WORK ORDER:
Using the entries below, write out the line with "Task: Find flights for September 2023", the line with "You are a computer-use agent. The width", and every line in between, exactly as each is written.

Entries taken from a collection

* * *

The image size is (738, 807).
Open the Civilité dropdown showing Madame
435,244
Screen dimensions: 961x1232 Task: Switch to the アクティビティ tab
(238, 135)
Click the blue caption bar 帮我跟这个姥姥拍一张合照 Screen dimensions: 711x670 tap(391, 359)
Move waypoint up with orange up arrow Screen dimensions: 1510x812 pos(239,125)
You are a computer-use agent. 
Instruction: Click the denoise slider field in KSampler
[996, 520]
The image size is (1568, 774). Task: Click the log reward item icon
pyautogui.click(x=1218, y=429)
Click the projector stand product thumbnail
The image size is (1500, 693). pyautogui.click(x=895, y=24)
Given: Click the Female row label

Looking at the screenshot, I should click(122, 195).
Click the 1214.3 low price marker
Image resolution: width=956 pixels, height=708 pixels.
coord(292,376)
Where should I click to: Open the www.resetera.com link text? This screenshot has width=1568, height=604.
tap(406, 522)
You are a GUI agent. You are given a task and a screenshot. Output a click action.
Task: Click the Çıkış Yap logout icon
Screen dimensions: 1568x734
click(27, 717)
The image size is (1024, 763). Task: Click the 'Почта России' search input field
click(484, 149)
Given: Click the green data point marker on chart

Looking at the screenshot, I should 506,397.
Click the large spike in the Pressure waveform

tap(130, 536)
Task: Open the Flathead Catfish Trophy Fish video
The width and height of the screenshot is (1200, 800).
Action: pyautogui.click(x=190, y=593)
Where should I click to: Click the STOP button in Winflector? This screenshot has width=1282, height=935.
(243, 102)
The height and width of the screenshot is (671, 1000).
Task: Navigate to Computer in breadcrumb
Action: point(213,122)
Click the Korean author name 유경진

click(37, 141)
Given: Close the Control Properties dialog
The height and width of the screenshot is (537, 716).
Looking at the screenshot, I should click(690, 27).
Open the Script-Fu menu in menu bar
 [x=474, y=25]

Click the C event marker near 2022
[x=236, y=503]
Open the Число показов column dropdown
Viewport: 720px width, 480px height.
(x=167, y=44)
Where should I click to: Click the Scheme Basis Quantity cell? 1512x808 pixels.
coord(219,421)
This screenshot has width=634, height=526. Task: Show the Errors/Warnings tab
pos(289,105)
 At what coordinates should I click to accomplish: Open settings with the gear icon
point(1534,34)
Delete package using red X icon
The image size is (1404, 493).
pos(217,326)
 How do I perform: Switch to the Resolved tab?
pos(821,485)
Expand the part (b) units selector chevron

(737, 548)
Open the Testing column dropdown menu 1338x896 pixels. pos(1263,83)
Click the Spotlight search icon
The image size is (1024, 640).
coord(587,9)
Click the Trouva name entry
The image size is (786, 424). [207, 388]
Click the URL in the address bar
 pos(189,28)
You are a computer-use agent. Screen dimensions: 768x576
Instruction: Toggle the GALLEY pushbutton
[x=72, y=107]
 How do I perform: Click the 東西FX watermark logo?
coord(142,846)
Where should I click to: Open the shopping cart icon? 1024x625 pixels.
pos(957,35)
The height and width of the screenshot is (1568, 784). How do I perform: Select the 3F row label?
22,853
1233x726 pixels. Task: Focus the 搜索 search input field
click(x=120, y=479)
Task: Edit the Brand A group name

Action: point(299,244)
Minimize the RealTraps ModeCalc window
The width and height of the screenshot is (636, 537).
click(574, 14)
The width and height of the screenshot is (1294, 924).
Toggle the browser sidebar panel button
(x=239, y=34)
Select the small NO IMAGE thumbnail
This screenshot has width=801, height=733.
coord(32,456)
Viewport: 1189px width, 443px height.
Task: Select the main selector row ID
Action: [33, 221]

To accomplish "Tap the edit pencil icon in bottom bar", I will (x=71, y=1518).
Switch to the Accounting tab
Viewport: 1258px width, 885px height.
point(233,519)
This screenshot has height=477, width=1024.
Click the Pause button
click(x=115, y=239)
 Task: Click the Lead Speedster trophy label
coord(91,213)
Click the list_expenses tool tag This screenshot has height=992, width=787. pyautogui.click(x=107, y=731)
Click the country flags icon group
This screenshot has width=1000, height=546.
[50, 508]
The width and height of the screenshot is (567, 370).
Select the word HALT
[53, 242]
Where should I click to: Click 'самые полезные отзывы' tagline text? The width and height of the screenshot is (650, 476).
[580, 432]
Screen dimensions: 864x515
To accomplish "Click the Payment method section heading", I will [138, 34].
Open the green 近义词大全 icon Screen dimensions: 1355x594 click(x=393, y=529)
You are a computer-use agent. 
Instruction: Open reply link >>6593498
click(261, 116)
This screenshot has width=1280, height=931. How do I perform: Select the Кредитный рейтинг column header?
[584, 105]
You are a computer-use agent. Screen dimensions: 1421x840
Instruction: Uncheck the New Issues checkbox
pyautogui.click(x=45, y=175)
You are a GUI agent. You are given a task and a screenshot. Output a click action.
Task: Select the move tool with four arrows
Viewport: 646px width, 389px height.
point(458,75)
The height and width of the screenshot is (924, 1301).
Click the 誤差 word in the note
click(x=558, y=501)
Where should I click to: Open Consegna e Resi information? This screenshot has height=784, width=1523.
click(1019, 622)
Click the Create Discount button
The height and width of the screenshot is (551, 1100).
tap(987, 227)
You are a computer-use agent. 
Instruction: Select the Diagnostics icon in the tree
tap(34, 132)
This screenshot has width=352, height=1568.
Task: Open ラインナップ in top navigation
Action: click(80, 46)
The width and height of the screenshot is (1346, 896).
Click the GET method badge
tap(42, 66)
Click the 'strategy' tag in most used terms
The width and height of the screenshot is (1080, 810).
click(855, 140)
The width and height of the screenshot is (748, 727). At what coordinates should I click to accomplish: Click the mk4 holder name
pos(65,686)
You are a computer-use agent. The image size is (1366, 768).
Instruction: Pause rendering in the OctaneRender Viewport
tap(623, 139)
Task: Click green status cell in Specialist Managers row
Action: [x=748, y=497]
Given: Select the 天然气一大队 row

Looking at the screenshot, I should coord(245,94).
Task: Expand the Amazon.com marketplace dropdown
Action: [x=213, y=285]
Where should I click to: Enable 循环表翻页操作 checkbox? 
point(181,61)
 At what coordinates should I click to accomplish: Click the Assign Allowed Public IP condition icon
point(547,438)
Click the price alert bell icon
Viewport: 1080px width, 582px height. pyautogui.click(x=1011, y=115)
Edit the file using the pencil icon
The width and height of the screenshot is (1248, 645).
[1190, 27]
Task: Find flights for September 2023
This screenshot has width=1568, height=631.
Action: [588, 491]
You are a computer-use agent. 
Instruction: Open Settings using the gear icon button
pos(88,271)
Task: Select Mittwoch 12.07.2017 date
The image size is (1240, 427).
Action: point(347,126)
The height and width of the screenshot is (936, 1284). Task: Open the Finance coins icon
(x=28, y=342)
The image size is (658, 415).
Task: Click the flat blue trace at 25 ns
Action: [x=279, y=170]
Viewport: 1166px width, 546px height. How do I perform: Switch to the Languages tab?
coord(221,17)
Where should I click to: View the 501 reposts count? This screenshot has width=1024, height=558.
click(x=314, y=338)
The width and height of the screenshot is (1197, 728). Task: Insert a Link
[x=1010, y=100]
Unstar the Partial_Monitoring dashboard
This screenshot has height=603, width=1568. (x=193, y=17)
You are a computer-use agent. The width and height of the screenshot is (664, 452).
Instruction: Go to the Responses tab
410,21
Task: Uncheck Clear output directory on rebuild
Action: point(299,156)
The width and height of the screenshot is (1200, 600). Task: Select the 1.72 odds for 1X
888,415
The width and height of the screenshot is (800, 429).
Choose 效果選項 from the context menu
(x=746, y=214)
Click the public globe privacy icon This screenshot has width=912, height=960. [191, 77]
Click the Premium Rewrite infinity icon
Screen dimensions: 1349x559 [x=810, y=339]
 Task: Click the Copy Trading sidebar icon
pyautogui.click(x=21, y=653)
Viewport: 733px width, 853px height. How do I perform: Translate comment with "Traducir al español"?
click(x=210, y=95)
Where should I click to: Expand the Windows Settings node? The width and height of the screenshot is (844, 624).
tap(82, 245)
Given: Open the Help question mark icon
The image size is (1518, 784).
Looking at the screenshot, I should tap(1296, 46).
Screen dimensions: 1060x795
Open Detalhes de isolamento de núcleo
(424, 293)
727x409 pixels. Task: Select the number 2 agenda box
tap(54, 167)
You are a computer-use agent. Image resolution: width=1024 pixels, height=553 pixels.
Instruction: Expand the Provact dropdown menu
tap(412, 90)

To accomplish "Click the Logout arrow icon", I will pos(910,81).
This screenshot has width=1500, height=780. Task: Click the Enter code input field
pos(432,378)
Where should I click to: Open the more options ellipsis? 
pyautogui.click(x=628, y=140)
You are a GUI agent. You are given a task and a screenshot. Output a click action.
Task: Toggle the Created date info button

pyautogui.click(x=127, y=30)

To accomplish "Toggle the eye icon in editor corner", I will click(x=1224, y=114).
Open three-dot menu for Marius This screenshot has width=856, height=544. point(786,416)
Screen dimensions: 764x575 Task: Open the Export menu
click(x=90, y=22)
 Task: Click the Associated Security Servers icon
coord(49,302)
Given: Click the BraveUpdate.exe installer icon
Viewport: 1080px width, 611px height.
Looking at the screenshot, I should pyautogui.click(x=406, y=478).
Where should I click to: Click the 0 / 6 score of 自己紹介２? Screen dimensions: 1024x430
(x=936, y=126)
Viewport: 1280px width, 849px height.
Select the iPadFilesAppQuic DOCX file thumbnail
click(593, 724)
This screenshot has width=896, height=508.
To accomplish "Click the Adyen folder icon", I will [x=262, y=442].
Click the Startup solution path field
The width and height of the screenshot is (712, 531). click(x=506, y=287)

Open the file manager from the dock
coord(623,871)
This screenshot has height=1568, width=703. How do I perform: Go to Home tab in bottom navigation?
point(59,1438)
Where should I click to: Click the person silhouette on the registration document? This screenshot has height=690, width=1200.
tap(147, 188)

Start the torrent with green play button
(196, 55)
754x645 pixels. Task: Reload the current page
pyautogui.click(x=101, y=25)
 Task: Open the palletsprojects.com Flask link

* * *

YOUR RESPONSE:
Task: Find flights for September 2023
This screenshot has width=1568, height=631.
Action: [588, 491]
You are a computer-use agent. 
Instruction: Open Settings using the gear icon button
pos(88,271)
Task: Select Mittwoch 12.07.2017 date
The image size is (1240, 427).
Action: point(347,126)
The height and width of the screenshot is (936, 1284). Task: Open the Finance coins icon
(x=28, y=342)
The image size is (658, 415).
Task: Click the flat blue trace at 25 ns
Action: [x=279, y=170]
Viewport: 1166px width, 546px height. How do I perform: Switch to the Languages tab?
coord(221,17)
Where should I click to: View the 501 reposts count? This screenshot has width=1024, height=558.
click(x=314, y=338)
The width and height of the screenshot is (1197, 728). Task: Insert a Link
[x=1010, y=100]
Unstar the Partial_Monitoring dashboard
This screenshot has height=603, width=1568. (x=193, y=17)
You are a computer-use agent. The width and height of the screenshot is (664, 452).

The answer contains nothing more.